Matt Fitsimmons, Sr. Vice President for Tongle Inc., who came up through the PR department before my own un-illustrious time, shuffles into the conference room with the bored arrogance of a corrupt detective. Though a master of HUMAN LOGISTICAL SYSTEMS and corporate spin, he looks and dresses like an ulcerated sales manager from a beleaguered 70s shipping firm: brown square-framed glasses, blunt mustache, scratchy thinning hair; slate grey slacks and sneakers; short-sleeve dress shirt; four wedding rings, two on each freckled hand.
“Matt,” says Fletchens, with the tone of an old, embattled adversary hacking up begrudging respect.
“Storm,” says Matt, with magisterial if nasal condescension. “How are the troopers doing today?” he asks, looking at Fletchens, not us.
“Greatness, Big-Mindedness, is war,” says Fletchens.
“I agree,” says Matt.
“You know why I have become so great, Matt?”
“Why is that?”
“Necessity. War is all. There is no relaxedness without conquest, no Big Mind without relaxedness. Did I ever tell you that my freshman year roommate at Pepperdine disappeared?”
“Very interesting. Well, you just get these people feeling good about their workplace, Storm. Okay.”
“Wait, before you go, I thought we might treat the novitiates to a little demonstration…”
“You know how this ends, Storm. I’ve taken several of your wives already. Don’t gamble away anymore in hopeless duels…”
“I’ve built skyscrapers in my mind! I have ERECTED great damns and silos there! I have tamed the wildness and made it my own! My father is quiet now…”
“There is no one, nothing—”
“That can defeat me.”
“What’ll be this time. Want to have another roll in the sensory deprivation chamber?”
“No. This time it will be a battle of persuasion. You may use your crude managerial power and gifts of rhetoric. I will use the principles of Big Mind. Whoever gains the most followers, wins.”
“Okay, then. So we try to convince these people (pointing a thumb at us) to join us?”
“That’s right and the winner gets…”
“The other’s wives—”
“Not. This. Time. This time the winner is master and the loser servant.”
“For ALL eternity. I see.”
“Alright people, what’ll it be? I’m your boss but Storm here’s just a guest speaker and someone I know from back at Pepperdine. But he’s a complete madman and he’ll lead you all to ruin…”
“Then why did you hire me to come and speak about the miracles of BIG M—”
“HR hires the speakers. I just brought you in the first time—when I won Denise from you, remember?—out of morbid curiosity. Anyways, you always seem to generate some energy even if…”

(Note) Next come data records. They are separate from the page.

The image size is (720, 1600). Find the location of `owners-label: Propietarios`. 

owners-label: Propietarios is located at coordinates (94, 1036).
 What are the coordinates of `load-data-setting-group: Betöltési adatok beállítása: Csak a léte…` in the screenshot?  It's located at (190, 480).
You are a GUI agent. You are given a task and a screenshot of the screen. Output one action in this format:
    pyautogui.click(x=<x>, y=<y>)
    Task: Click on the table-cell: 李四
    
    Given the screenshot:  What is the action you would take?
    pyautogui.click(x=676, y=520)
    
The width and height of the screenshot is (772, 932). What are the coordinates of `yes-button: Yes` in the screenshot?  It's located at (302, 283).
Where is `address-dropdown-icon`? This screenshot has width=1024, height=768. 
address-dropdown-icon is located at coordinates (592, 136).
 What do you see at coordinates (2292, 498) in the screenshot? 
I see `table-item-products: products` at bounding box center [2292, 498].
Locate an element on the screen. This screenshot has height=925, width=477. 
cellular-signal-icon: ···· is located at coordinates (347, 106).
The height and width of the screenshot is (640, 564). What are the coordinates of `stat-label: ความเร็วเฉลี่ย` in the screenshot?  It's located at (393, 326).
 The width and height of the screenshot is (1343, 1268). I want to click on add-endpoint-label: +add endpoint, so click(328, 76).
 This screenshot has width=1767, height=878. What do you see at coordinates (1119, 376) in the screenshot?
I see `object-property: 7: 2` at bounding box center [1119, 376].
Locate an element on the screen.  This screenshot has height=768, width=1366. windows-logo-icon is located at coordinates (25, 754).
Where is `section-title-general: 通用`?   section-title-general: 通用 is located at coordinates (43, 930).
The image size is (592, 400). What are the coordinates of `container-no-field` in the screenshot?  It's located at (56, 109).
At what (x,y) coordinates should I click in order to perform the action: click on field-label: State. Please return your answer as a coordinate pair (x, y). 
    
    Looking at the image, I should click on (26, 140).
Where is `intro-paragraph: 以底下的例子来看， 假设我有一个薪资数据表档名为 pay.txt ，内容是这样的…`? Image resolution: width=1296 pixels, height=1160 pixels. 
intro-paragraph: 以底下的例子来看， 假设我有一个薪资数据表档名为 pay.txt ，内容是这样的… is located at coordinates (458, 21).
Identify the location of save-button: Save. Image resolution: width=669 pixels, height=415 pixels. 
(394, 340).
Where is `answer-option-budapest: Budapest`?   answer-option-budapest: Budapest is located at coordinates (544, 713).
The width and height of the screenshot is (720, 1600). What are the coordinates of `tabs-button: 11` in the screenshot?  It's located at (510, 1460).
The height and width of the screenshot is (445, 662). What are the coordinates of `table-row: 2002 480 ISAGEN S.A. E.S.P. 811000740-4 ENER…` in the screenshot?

“Even if what?” Storm asks, reaching for his sword.
“Even if I have to set ‘em straight a little bit afterwards. No big deal.”
“Set them straight how?” he asks, raising his sword.
“You want to know the truth. I’m Flynn. I’m Joyce’s husband. We just got married a few months ago. We’re very happy.”
“Happiness is for fools. Join me, you grubs. Come with me and I’ll teach you to see in the dark. To listen across continents for the doleful songs of extinct birds.”
“They love me, Storm. It’s no use.”
Fletchens swings his sword and Boss Matt raises his hand to fend it off, but in doing so, his hand is partially severed from his arm. He screams as blood spurts here and there. Some of us rush to save Boss Matt from his injuries, to honor his sacrifice. Others tackle Fletchens en masse, prying the sword from his steely grip. It’s impossible to say who the winner is. But both men have fallen, for the sake of us all.